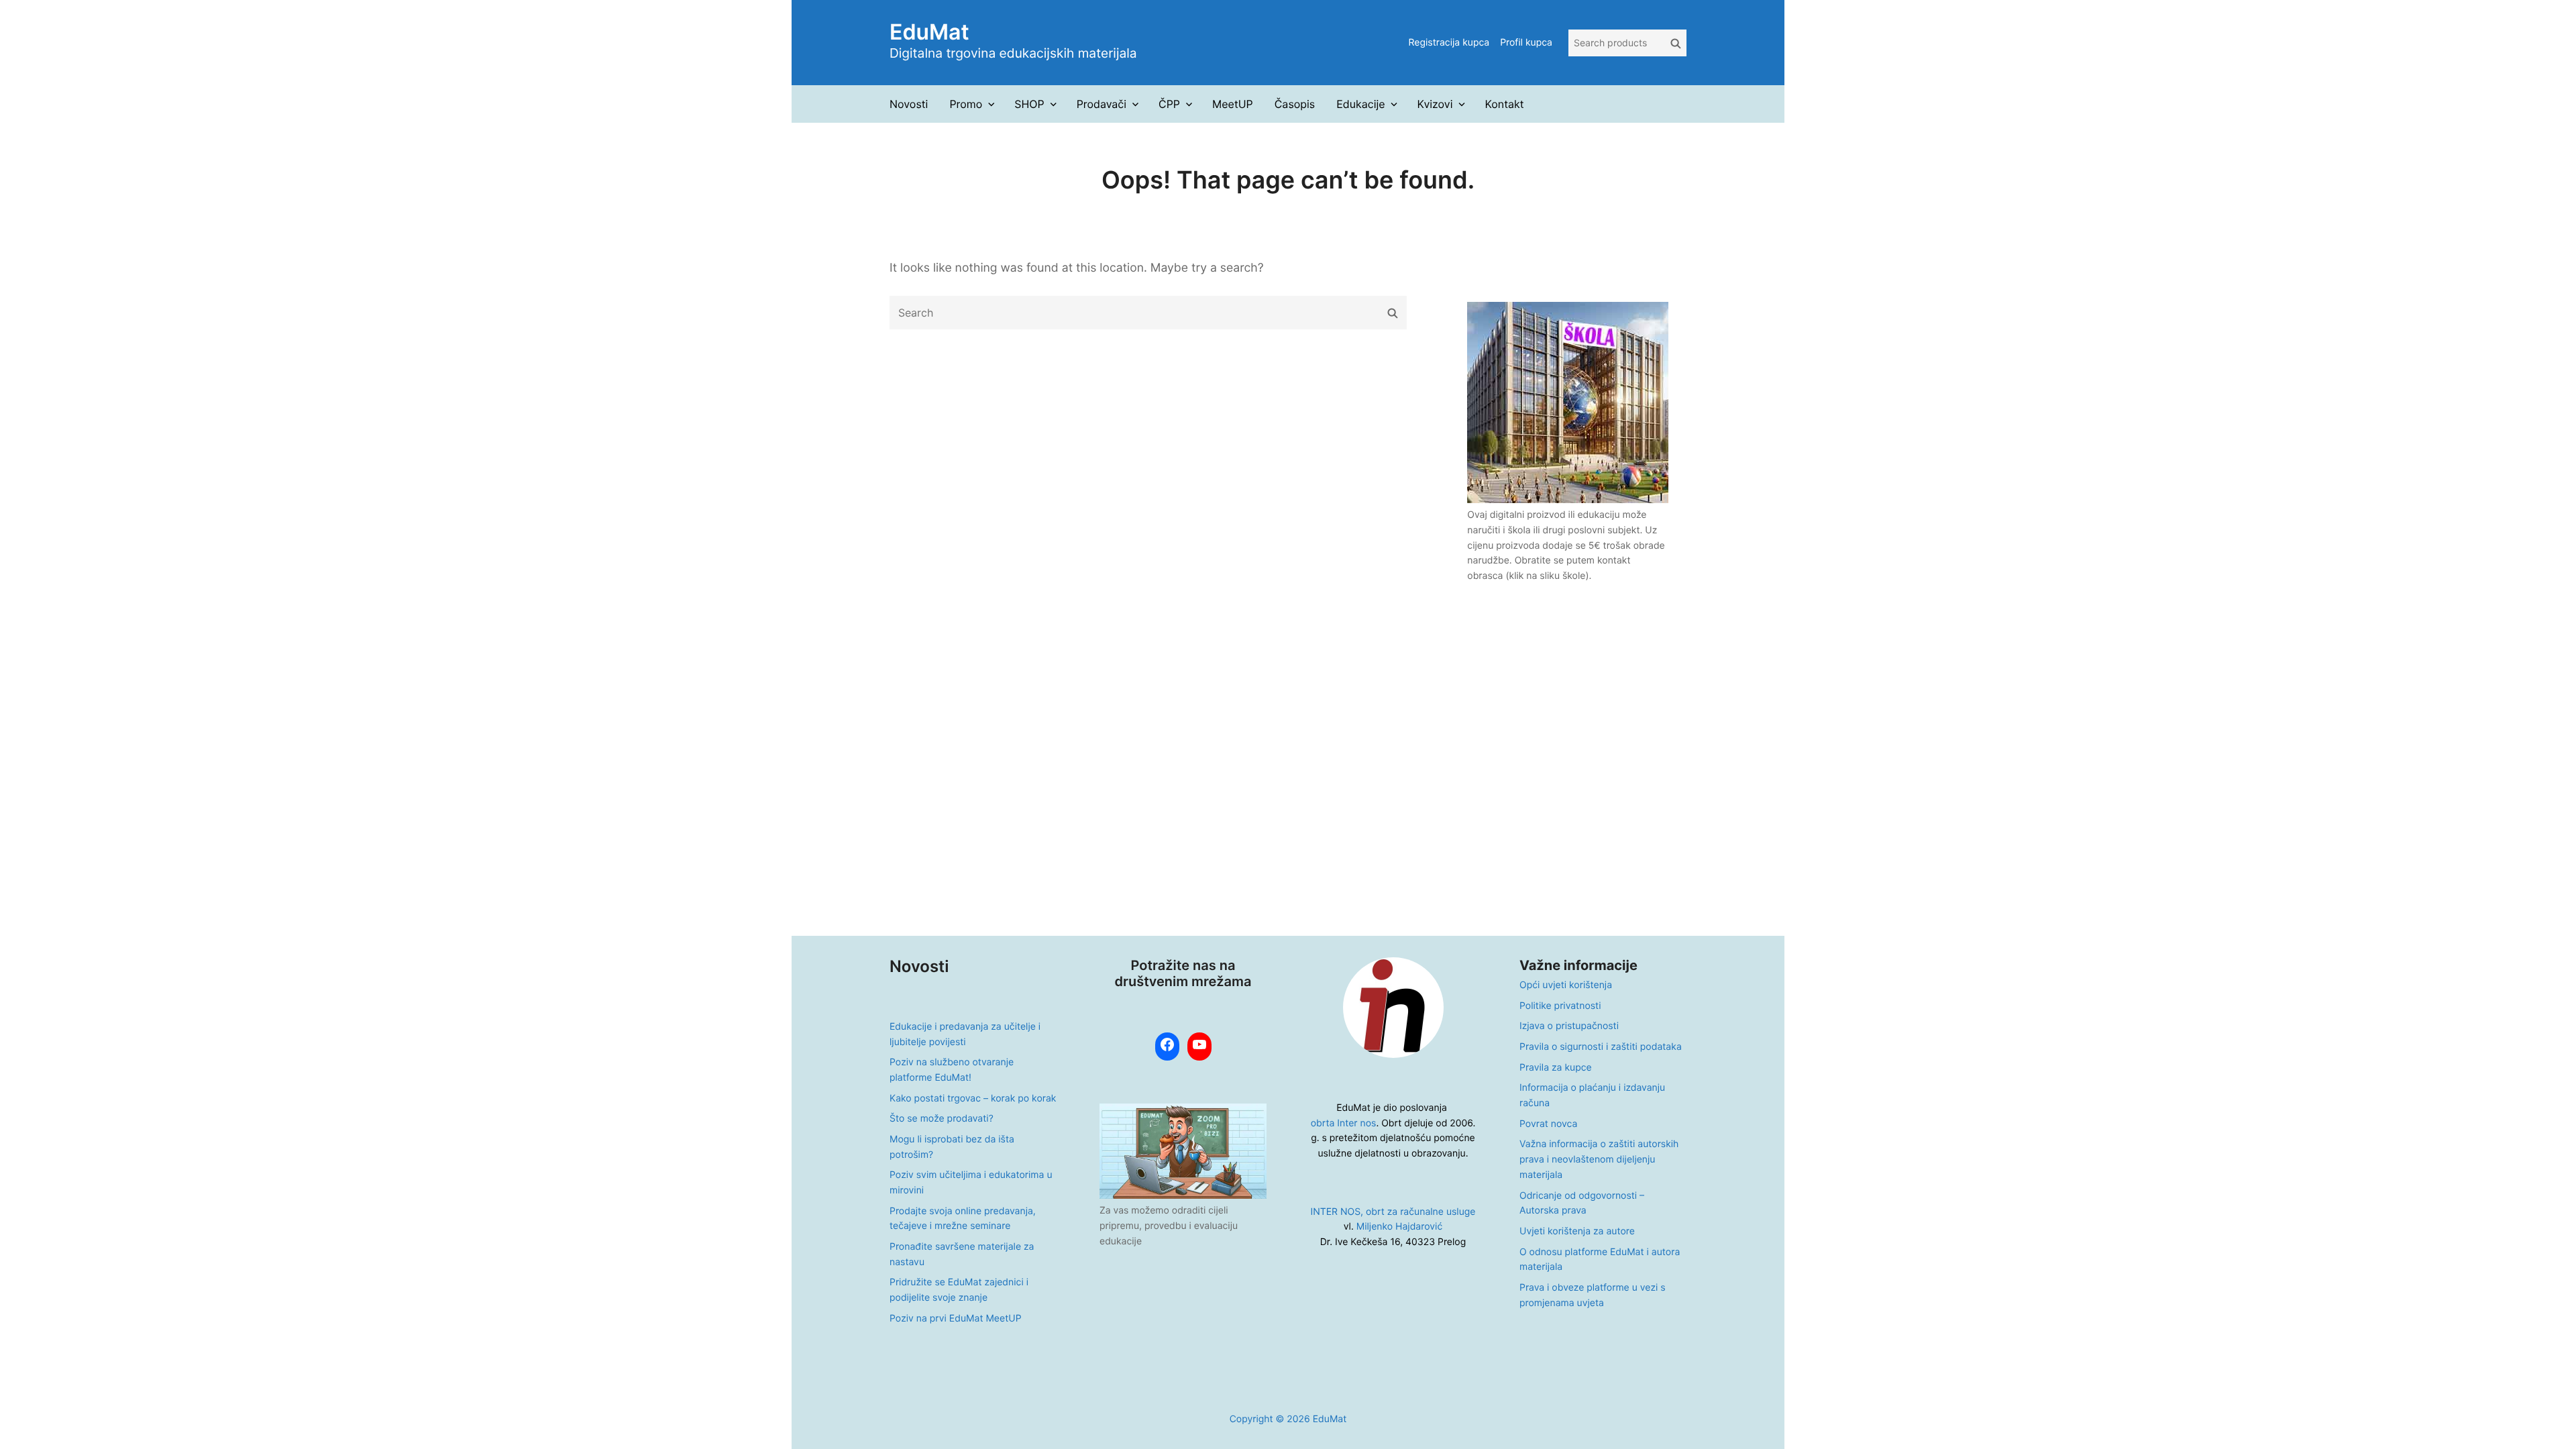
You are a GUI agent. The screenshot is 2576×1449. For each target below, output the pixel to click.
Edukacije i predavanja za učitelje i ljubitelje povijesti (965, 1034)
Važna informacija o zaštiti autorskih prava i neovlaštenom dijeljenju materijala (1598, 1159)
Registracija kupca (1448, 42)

────────────────────

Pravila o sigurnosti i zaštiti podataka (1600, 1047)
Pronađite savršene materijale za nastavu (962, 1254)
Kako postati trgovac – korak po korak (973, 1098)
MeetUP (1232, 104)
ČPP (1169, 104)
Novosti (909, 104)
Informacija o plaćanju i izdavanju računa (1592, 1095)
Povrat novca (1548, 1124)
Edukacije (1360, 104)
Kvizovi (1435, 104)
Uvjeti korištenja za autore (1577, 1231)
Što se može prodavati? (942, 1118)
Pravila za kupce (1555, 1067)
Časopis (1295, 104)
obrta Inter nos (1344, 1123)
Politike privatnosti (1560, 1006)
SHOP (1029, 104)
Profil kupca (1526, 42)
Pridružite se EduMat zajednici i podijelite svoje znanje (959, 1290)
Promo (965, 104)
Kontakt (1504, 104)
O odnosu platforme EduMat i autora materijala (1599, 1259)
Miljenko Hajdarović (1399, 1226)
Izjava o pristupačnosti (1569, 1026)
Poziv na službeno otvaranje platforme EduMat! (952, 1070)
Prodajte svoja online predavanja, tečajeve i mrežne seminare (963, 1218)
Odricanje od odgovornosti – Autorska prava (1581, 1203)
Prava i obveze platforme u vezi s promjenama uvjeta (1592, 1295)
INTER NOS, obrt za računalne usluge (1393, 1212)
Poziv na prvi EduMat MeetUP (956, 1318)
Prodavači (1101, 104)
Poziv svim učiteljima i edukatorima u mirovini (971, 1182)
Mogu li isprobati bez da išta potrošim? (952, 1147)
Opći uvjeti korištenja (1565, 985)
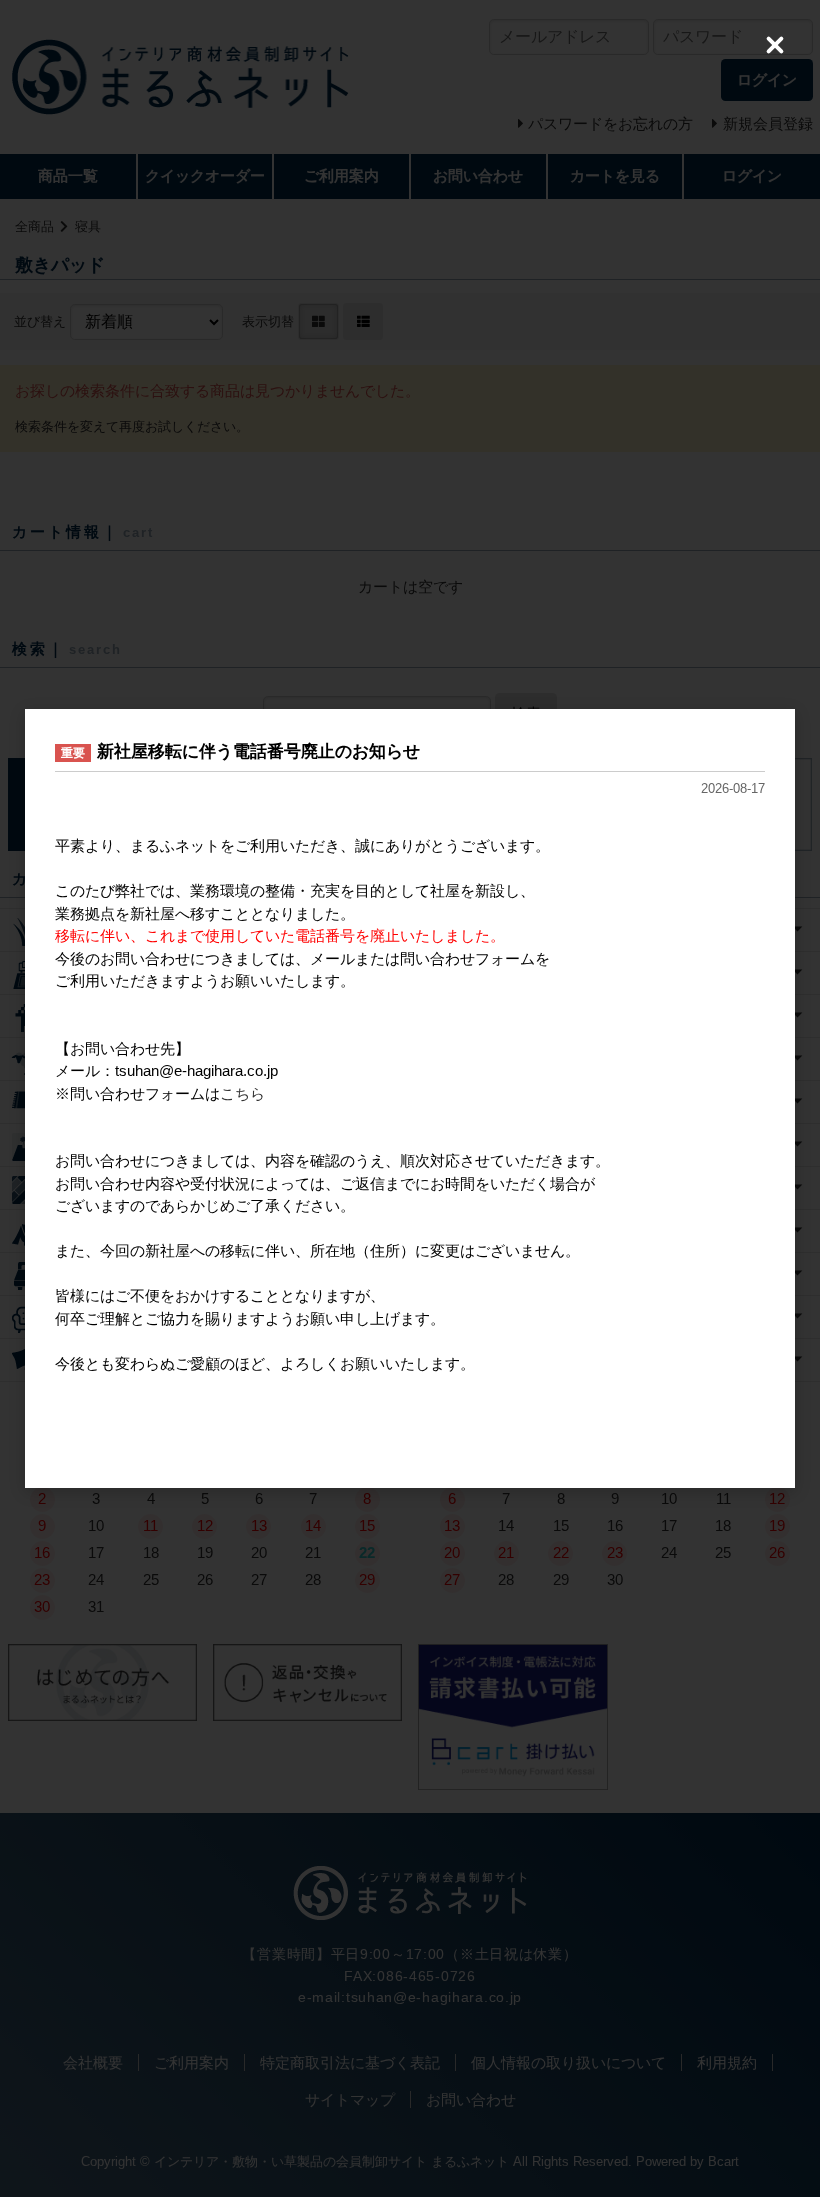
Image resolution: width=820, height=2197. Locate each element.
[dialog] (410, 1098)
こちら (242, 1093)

────────────────────

#### What you have to do
Would you copy every line from the listing above that has the string "EduMat" in it?

#### Answer below
Pridružite se EduMat zajednici i podijelite svoje znanje (959, 1290)
O odnosu platforme EduMat i autora materijala (1599, 1259)
Poziv na službeno otvaranje platforme EduMat! (952, 1070)
Poziv na prvi EduMat MeetUP (956, 1318)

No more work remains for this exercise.